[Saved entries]
....
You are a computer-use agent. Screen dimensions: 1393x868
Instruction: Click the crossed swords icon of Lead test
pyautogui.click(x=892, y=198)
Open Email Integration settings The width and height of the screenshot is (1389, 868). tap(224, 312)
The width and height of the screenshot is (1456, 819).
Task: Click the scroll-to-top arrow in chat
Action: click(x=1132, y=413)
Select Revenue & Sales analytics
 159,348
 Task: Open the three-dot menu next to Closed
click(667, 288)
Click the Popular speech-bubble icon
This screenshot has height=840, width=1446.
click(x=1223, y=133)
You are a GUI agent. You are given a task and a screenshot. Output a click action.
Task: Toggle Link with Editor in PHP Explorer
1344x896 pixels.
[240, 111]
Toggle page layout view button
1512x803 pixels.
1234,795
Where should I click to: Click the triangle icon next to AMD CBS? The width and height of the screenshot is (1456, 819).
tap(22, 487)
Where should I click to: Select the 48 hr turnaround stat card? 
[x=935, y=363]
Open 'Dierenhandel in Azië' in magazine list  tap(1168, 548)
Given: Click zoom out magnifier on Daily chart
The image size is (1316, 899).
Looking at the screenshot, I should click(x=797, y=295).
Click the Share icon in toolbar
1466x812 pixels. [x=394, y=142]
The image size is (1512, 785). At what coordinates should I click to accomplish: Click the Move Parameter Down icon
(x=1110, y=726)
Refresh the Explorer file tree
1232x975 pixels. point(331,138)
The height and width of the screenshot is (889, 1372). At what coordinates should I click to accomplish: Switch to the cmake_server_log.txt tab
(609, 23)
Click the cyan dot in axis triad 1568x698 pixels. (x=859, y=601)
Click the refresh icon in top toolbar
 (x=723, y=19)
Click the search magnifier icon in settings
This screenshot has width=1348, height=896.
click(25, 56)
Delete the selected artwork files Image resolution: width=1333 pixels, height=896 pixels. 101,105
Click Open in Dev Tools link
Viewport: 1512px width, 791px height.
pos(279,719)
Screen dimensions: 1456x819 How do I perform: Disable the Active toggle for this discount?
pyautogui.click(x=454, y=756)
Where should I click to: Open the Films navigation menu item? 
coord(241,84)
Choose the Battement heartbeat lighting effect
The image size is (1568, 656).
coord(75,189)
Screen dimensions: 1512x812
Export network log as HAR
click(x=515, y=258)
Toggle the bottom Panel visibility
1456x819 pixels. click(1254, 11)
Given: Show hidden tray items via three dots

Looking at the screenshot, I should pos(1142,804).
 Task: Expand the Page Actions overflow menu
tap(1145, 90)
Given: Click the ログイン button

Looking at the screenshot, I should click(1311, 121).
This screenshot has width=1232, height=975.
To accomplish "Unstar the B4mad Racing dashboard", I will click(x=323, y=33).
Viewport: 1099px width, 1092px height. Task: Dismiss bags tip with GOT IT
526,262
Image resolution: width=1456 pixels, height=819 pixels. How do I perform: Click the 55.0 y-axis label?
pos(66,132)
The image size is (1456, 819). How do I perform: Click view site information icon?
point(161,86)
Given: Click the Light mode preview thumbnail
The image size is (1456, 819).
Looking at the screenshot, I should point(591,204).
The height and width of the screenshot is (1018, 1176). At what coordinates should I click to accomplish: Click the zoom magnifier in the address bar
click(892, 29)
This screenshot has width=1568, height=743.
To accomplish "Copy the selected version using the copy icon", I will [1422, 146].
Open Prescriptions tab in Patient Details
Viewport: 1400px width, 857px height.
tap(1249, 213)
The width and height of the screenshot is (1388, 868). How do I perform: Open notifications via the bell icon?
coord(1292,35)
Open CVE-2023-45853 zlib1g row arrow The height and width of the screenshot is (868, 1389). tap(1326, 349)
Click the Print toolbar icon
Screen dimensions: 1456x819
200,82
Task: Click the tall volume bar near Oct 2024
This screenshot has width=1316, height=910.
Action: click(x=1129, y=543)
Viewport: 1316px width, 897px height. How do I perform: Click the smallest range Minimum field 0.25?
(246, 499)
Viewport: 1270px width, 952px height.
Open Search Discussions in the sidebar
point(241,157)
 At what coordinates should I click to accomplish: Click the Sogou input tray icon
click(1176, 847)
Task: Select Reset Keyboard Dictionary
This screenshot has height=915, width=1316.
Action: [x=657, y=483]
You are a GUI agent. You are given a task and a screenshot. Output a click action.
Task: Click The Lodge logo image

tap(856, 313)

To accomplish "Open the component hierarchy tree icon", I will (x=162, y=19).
....
§ What you are asked to do
Write all the entries again precisely as they were given.

§ The answer
You are a computer-use agent. Screen dimensions: 1393x868
Instruction: Click the crossed swords icon of Lead test
pyautogui.click(x=892, y=198)
Open Email Integration settings The width and height of the screenshot is (1389, 868). tap(224, 312)
The width and height of the screenshot is (1456, 819).
Task: Click the scroll-to-top arrow in chat
Action: click(x=1132, y=413)
Select Revenue & Sales analytics
 159,348
 Task: Open the three-dot menu next to Closed
click(667, 288)
Click the Popular speech-bubble icon
This screenshot has height=840, width=1446.
click(x=1223, y=133)
You are a GUI agent. You are given a task and a screenshot. Output a click action.
Task: Toggle Link with Editor in PHP Explorer
1344x896 pixels.
[240, 111]
Toggle page layout view button
1512x803 pixels.
1234,795
Where should I click to: Click the triangle icon next to AMD CBS? The width and height of the screenshot is (1456, 819).
tap(22, 487)
Where should I click to: Select the 48 hr turnaround stat card? 
[x=935, y=363]
Open 'Dierenhandel in Azië' in magazine list  tap(1168, 548)
Given: Click zoom out magnifier on Daily chart
The image size is (1316, 899).
Looking at the screenshot, I should click(x=797, y=295).
Click the Share icon in toolbar
1466x812 pixels. [x=394, y=142]
The image size is (1512, 785). At what coordinates should I click to accomplish: Click the Move Parameter Down icon
(x=1110, y=726)
Refresh the Explorer file tree
1232x975 pixels. point(331,138)
The height and width of the screenshot is (889, 1372). At what coordinates should I click to accomplish: Switch to the cmake_server_log.txt tab
(609, 23)
Click the cyan dot in axis triad 1568x698 pixels. (x=859, y=601)
Click the refresh icon in top toolbar
 (x=723, y=19)
Click the search magnifier icon in settings
This screenshot has width=1348, height=896.
click(25, 56)
Delete the selected artwork files Image resolution: width=1333 pixels, height=896 pixels. 101,105
Click Open in Dev Tools link
Viewport: 1512px width, 791px height.
pos(279,719)
Screen dimensions: 1456x819 How do I perform: Disable the Active toggle for this discount?
pyautogui.click(x=454, y=756)
Where should I click to: Open the Films navigation menu item? 
coord(241,84)
Choose the Battement heartbeat lighting effect
The image size is (1568, 656).
coord(75,189)
Screen dimensions: 1512x812
Export network log as HAR
click(x=515, y=258)
Toggle the bottom Panel visibility
1456x819 pixels. click(1254, 11)
Given: Show hidden tray items via three dots

Looking at the screenshot, I should pos(1142,804).
 Task: Expand the Page Actions overflow menu
tap(1145, 90)
Given: Click the ログイン button

Looking at the screenshot, I should click(1311, 121).
This screenshot has width=1232, height=975.
To accomplish "Unstar the B4mad Racing dashboard", I will click(x=323, y=33).
Viewport: 1099px width, 1092px height. Task: Dismiss bags tip with GOT IT
526,262
Image resolution: width=1456 pixels, height=819 pixels. How do I perform: Click the 55.0 y-axis label?
pos(66,132)
The image size is (1456, 819). How do I perform: Click view site information icon?
point(161,86)
Given: Click the Light mode preview thumbnail
The image size is (1456, 819).
Looking at the screenshot, I should point(591,204).
The height and width of the screenshot is (1018, 1176). At what coordinates should I click to accomplish: Click the zoom magnifier in the address bar
click(892, 29)
This screenshot has width=1568, height=743.
To accomplish "Copy the selected version using the copy icon", I will [1422, 146].
Open Prescriptions tab in Patient Details
Viewport: 1400px width, 857px height.
tap(1249, 213)
The width and height of the screenshot is (1388, 868). How do I perform: Open notifications via the bell icon?
coord(1292,35)
Open CVE-2023-45853 zlib1g row arrow The height and width of the screenshot is (868, 1389). tap(1326, 349)
Click the Print toolbar icon
Screen dimensions: 1456x819
200,82
Task: Click the tall volume bar near Oct 2024
This screenshot has width=1316, height=910.
Action: click(x=1129, y=543)
Viewport: 1316px width, 897px height. How do I perform: Click the smallest range Minimum field 0.25?
(246, 499)
Viewport: 1270px width, 952px height.
Open Search Discussions in the sidebar
point(241,157)
 At what coordinates should I click to accomplish: Click the Sogou input tray icon
click(1176, 847)
Task: Select Reset Keyboard Dictionary
This screenshot has height=915, width=1316.
Action: [x=657, y=483]
You are a GUI agent. You are given a task and a screenshot. Output a click action.
Task: Click The Lodge logo image

tap(856, 313)

To accomplish "Open the component hierarchy tree icon", I will (x=162, y=19).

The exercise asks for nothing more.